> _Exercise description_: Output every record verbatim, and omit each picture.

-------- Records shown --------

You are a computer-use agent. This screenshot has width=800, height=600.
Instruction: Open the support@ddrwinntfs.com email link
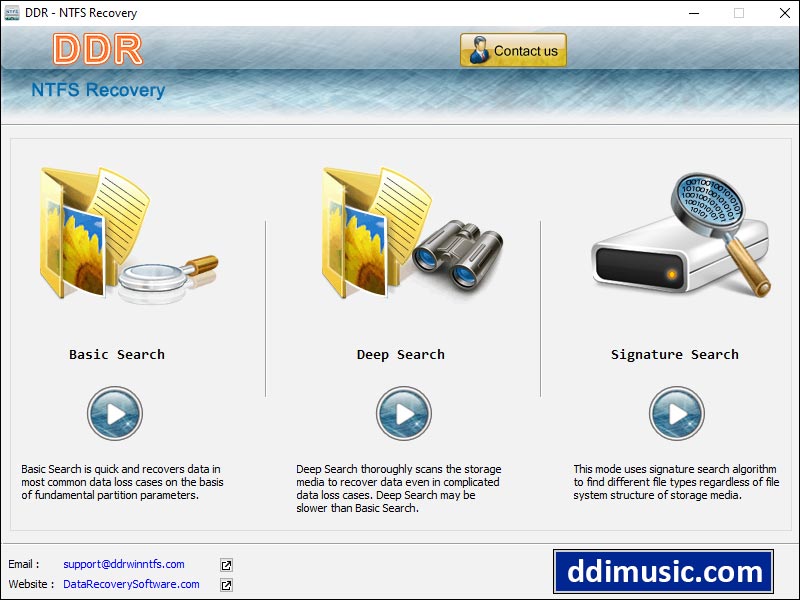pyautogui.click(x=122, y=564)
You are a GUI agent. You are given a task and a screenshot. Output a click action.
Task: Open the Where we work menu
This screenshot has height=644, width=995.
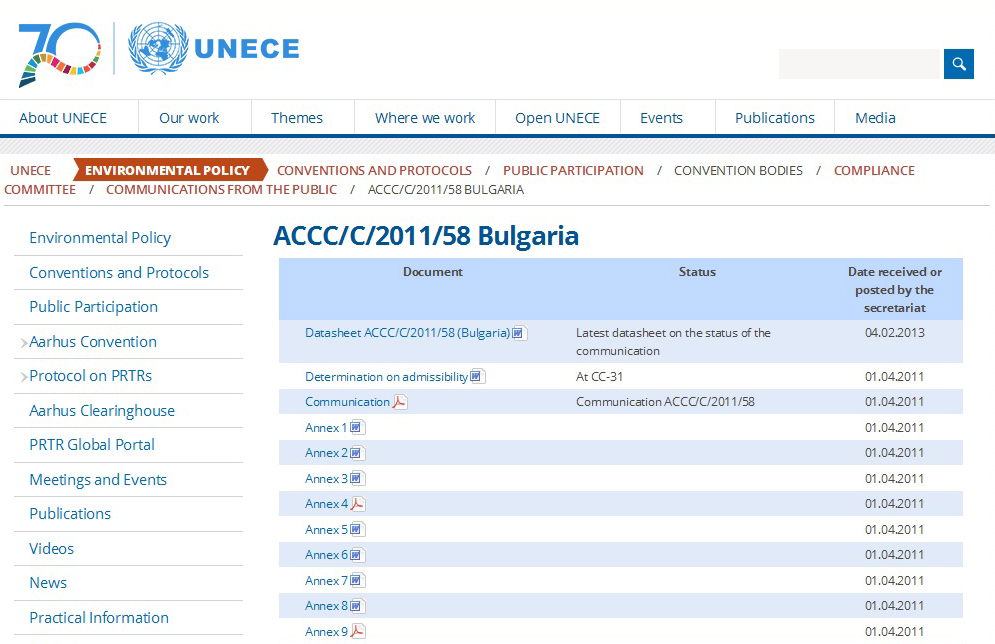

--------

> _Completed exercise_:
You are a computer-use agent. This screenshot has width=800, height=600.
Instruction: Open the support@ddrwinntfs.com email link
pyautogui.click(x=122, y=564)
You are a GUI agent. You are given a task and a screenshot. Output a click action.
Task: Open the Where we work menu
This screenshot has height=644, width=995.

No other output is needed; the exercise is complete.